Strona korzysta z plików cookies w celu realizacji usług i zgodnie z Polityką Plików Cookies.
Not got a RatujemyZwierzaki account?
Dziękujemy za ogrom serca, ogrom pomocy, jaki spotkał naszą kociarnię, nasze koty od Państwa 🌼🏵🌺
Dziękujemy Fundacji Ratujemy Zwierzaki za pomoc w pokazaniu nas, za pomoc w dotarciu do Was ❤️❤️❤️❤️
Dziękujemy za to, że udało nam się wyeliminować nasze długi, jesteśmy na bieżąco, a choć nie mamy miejsca by przyjmować kolejne koty do nas w tym momencie, to nadal działamy. We wrześniu opuściło nasze progi 7 kotów- tyle było adopcji, a przyjęłyśmy kolejnych 8, jak tylko zwolniło nam się po jakiejkolwiek adopcji miejsce, to na miejsce kota, który opuścił kociarnię, trafił kolejny lub sam przyszedł, jak Lolek, który zamieszkał pod kociarnią w naszych budkach, ale który wymaga i zakupu karmy, i wizyt weterynaryjnych. Mamy odebraną interwencyjnie kotkę, która już od kilku tygodni jest w trakcie leczenia. Mamy pod opieką kociaki - z Płaskiej (weterynarz, kociak jest u kobiety, do której podrzucono go lub sam przyszedł z wioski, pojawiły się tam kolejne i będziemy zapewne opłacać kastracje, bo gmina odsyła do nas! kuriozum), rodzeństwo dwójki osesków porzuconych przez matkę (kociaki nie są w kociarni tylko u wspaniałych ludzi, do których przyszła koteczka z młodymi), kotek z 1 maja, który prosił przez tydzień o pomoc (były ogłoszenia, nikt nie przejął kota), kotka z 1 maja, która też prosiła, a którą zabrała wolontariuszka w TOZie, też jest u nas, kotek z Korczaka, który został znaleziony przez karmicielkę - wizyta weterynaryjna, koty 2 z dzisiaj, które wymagają leczenia (kot z ogródków Malwa i kot z Sejneńskiej), koty zgłoszone wczoraj - będą kastracje kolejne stadka. Ponadto cały czas opłacamy kastracje kotów - łapane koty m.in. w Starym Folwarku, koty z ulic Lotnicza, Hubala, zaproponowaliśmy kastracje każdej osobie, która zgłasza do nas kociaki - ich zabrać nie jesteśmy w stanie, ale opłacić kastracje zawsze opłacimy, bo wiemy, że to jedyny sposób by zatrzymać tę skalę bezdomności. W zeszłym roku była akcja na działkach - urząd miasta opłacał kastracje, ale widać, że akcja nie została zakończona sukcesem, bo problem nadal jest.

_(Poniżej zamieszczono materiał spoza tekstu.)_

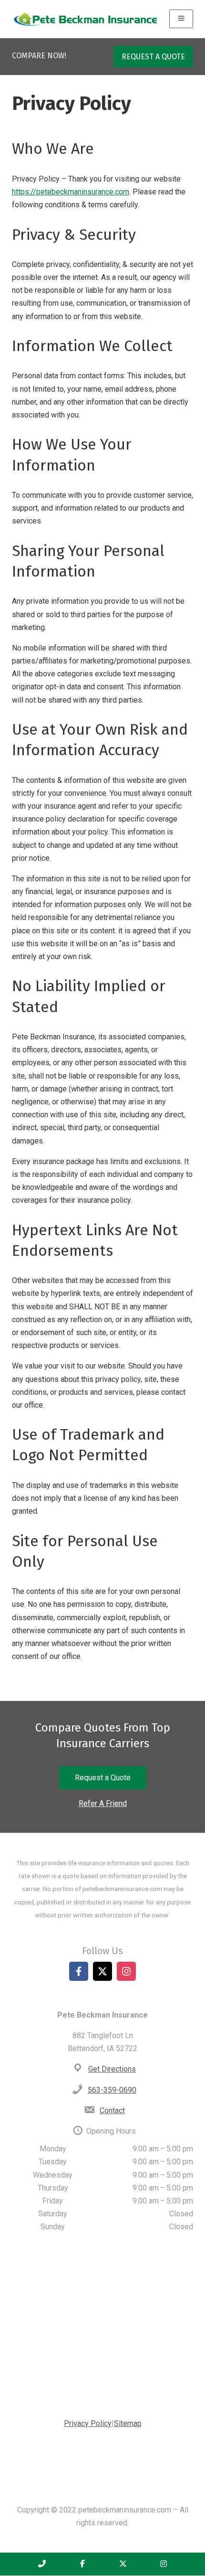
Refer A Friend (103, 1803)
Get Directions (112, 2069)
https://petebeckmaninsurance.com (70, 191)
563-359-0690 (112, 2090)
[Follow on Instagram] (126, 1971)
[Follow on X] (102, 1971)
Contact (112, 2110)
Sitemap (128, 2423)
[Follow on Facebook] (78, 1971)
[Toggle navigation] (181, 19)
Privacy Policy (88, 2423)
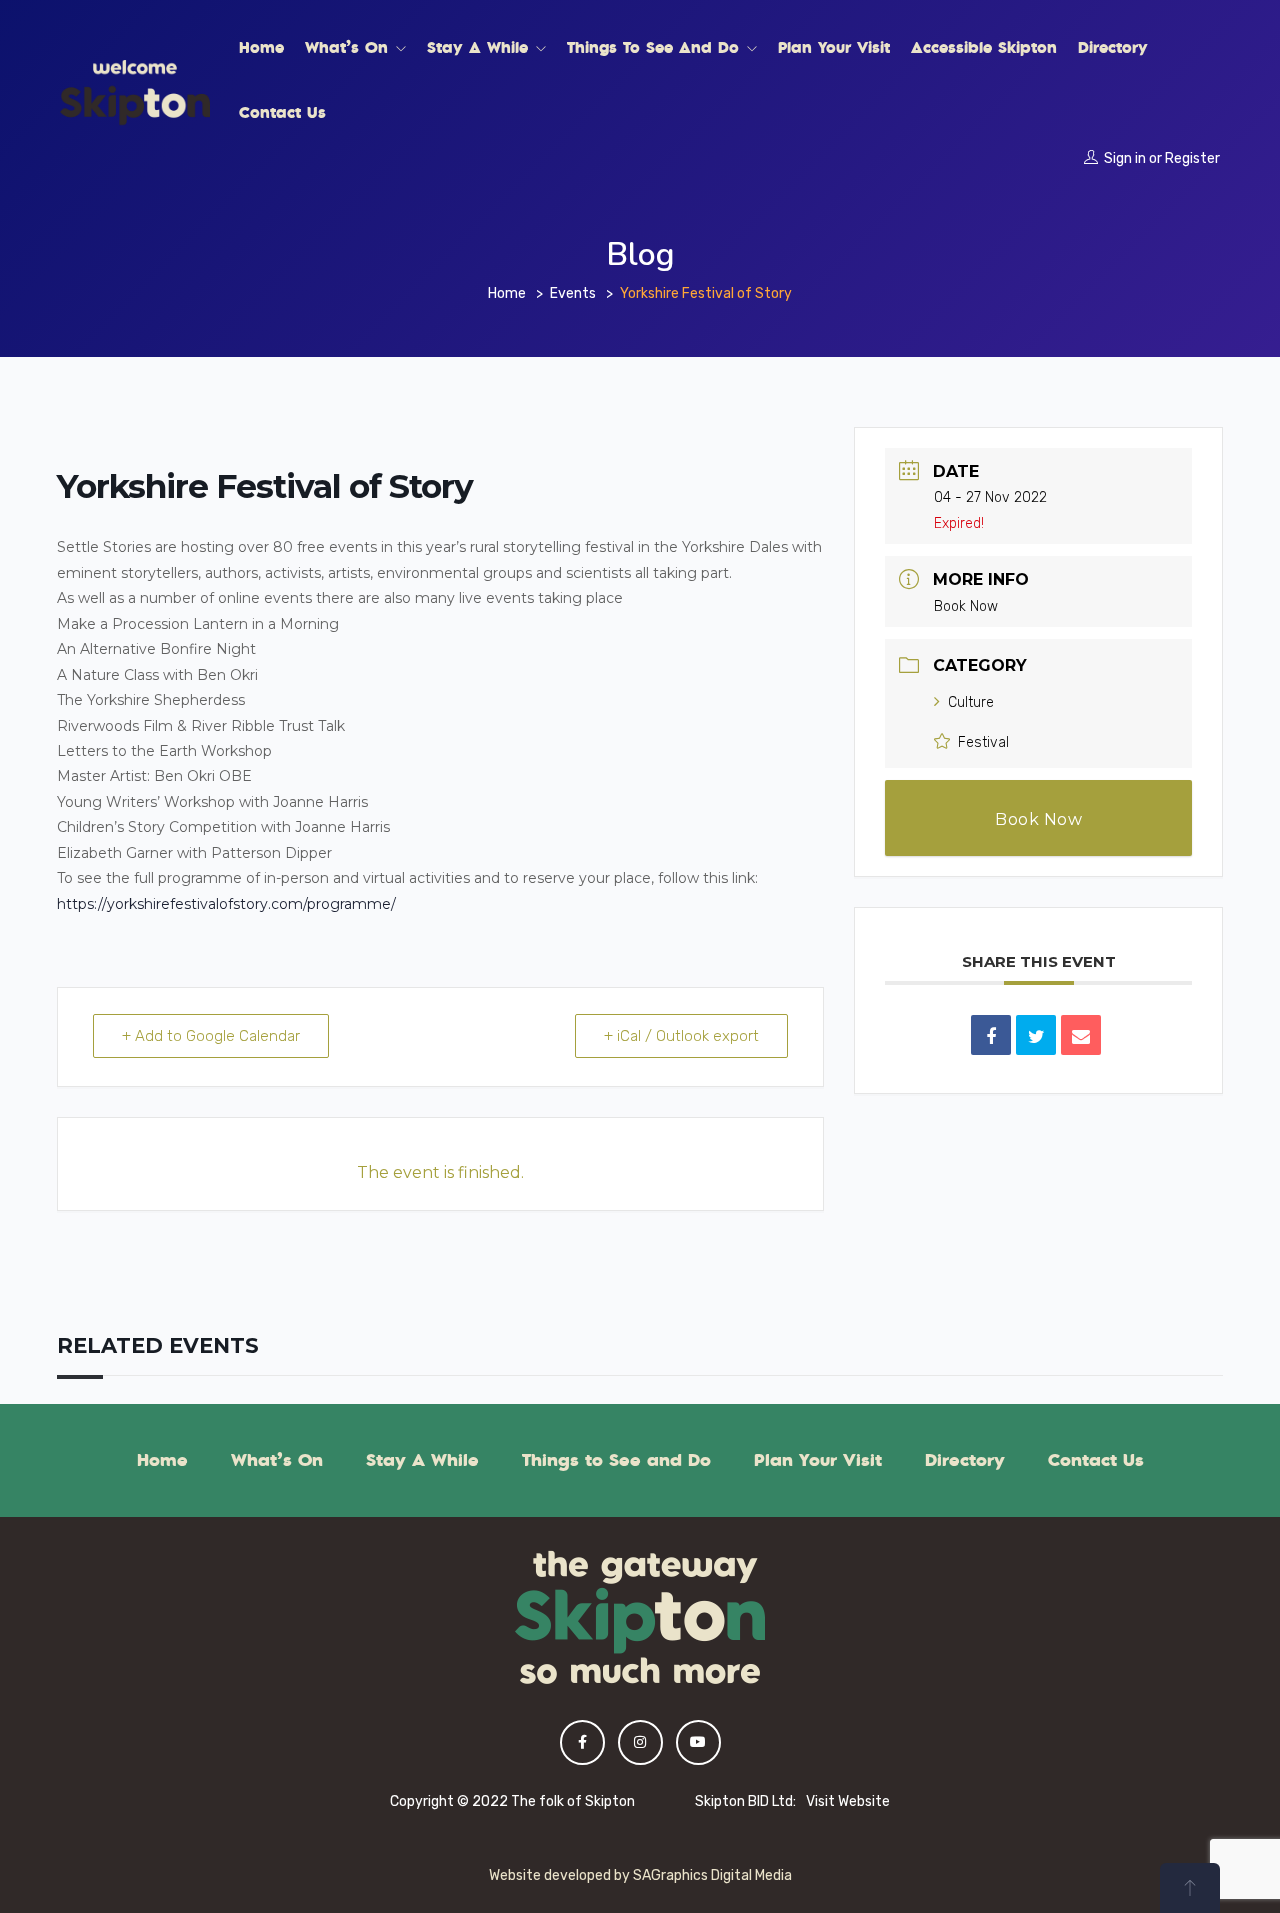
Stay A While (480, 47)
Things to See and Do (656, 47)
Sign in (1125, 158)
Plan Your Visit (834, 47)
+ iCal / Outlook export (681, 1036)
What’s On (349, 47)
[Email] (1081, 1035)
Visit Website (848, 1801)
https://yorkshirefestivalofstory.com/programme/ (228, 904)
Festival (983, 742)
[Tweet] (1036, 1035)
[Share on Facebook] (991, 1035)
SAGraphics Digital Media (712, 1875)
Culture (971, 702)
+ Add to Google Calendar (211, 1036)
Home (261, 47)
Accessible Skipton (984, 47)
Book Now (966, 606)
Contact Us (282, 112)
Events (573, 293)
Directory (1113, 47)
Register (1192, 158)
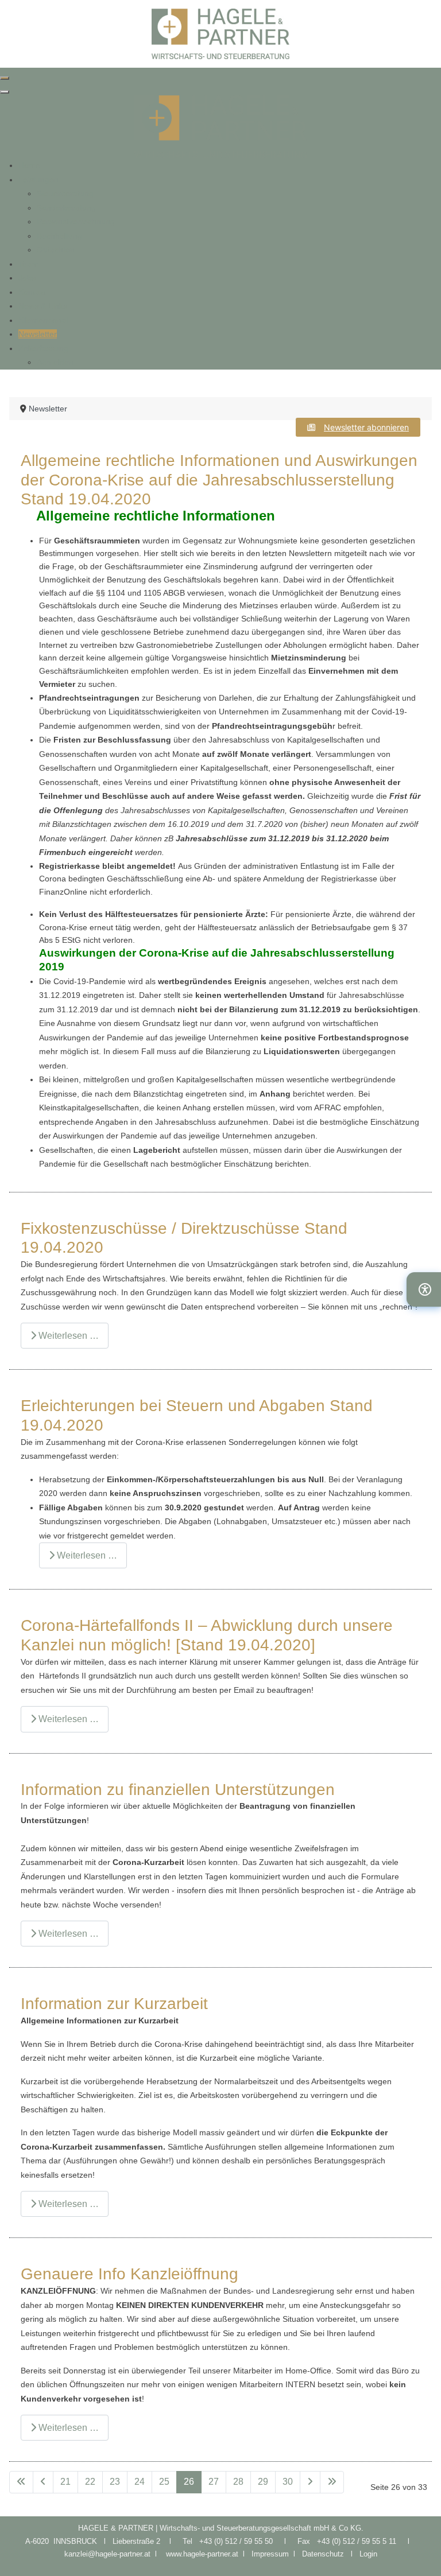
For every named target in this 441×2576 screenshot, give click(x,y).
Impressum (272, 2554)
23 (115, 2481)
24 (139, 2481)
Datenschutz (326, 2554)
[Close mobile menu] (4, 92)
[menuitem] (29, 165)
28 (238, 2481)
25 (164, 2481)
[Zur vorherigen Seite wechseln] (43, 2482)
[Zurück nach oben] (421, 2555)
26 (189, 2481)
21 (65, 2481)
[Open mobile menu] (4, 78)
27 (213, 2481)
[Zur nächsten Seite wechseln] (310, 2482)
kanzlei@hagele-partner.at (107, 2554)
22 (90, 2481)
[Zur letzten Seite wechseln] (332, 2482)
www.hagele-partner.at (202, 2554)
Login (368, 2554)
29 (263, 2481)
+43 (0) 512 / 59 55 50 (236, 2541)
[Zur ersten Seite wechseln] (21, 2482)
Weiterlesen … (67, 1336)
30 (288, 2481)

Kilka zdjęć ostatnich kotków pod naszą opieką dzięki Wam ❤️ możemy dalej nieść pomoc
Codzienne życie kotków można obserwować na FB KoTOZ
🆘️ Jest daramtycznie ciężko w naszej kociarni 🆘️
Nie mamy żadnej poduszki finansowej, żadnych zaskórniaków, skarbonek - nic... wiem, tak nie powinno się planować, ale powiem Wam jak to jest kiedy mimo świadomości, że nie powinniśmy przyjmujemy koty, kociaki, bo wiemy, że im nikt nie pomoże, do czasu zapełnienia się po brzegi zabieramy każdego bezdomnego kota, którego nam ktoś zgłasza z Suwałk, Sejn, Augustowa, Gołdapii, każdej wioski w okolicy.
Tak, dopóki mamy gdzie zabrać... Wyobraź sobie, drogi mieszkańcu Warszawy czy Poznania, a może Suwałk, że znajdujesz kota i jak każdy próbujesz mu pomóc. Co robisz? - dzwonisz do gminy: obojętnie jakiej w promieniu kilkudziesięciu kilometrów (szczerze to dwa województwa, kilkanaście powiatów, kilkadziesiąt gmin - to taki obszar) i jak mówisz, że znalazłeś kota bezdomnego, to Ci każdy wmawia, że nie... to nie jest kot bezdomny, to kot wolno żyjący/niczyj/ma zostać tam, gdzie był... natura sama się reguluje/on sobie poradzi a jak nie to nic się nie stanie/nie mamy środków, by zajmować się kotami/to kot z gospodarstwa/niech pani zostawi, bo my kotów nie przyjmujemy/niech pani dzwoni do TOZu! (to jest hit).
Ja tylko daję przykłady... odpowiedzi są różne... nawet możesz zgłosić to do PIW - że coś jest nie tak, na policję, ale... nie szanse, że się uda pomóc, to minimalne, choć nie wolno przestać próbować. Głowie się gdzie uderzyć, by w końcu zakończyć ten festiwal łamania prawa przez urzędników, ludzi, bo nam naprawdę brakuje już sił, ale... wracając do kotów. Taką masz sytuację i my wiemy, że tak jest. Co możesz zrobić? Jedyne, co ktoś taki jak my może zrobić, to stawanie na rzęsach, by uratować jak najwięcej kotów, prawda? No więc stajemy...aż mamy pełno, aż mamy te 50 kotów 😰
Teraz kiedy nie możemy już zabrać kolejnych... wskazujemy jedyną opcję - dzwońcie do urzędów lub zostańcie domem tymczasowym dla znalezionego kota... to udało się pomóc dwóm w lipcu, to naprawdę dużo jak na nasze doświadczenia.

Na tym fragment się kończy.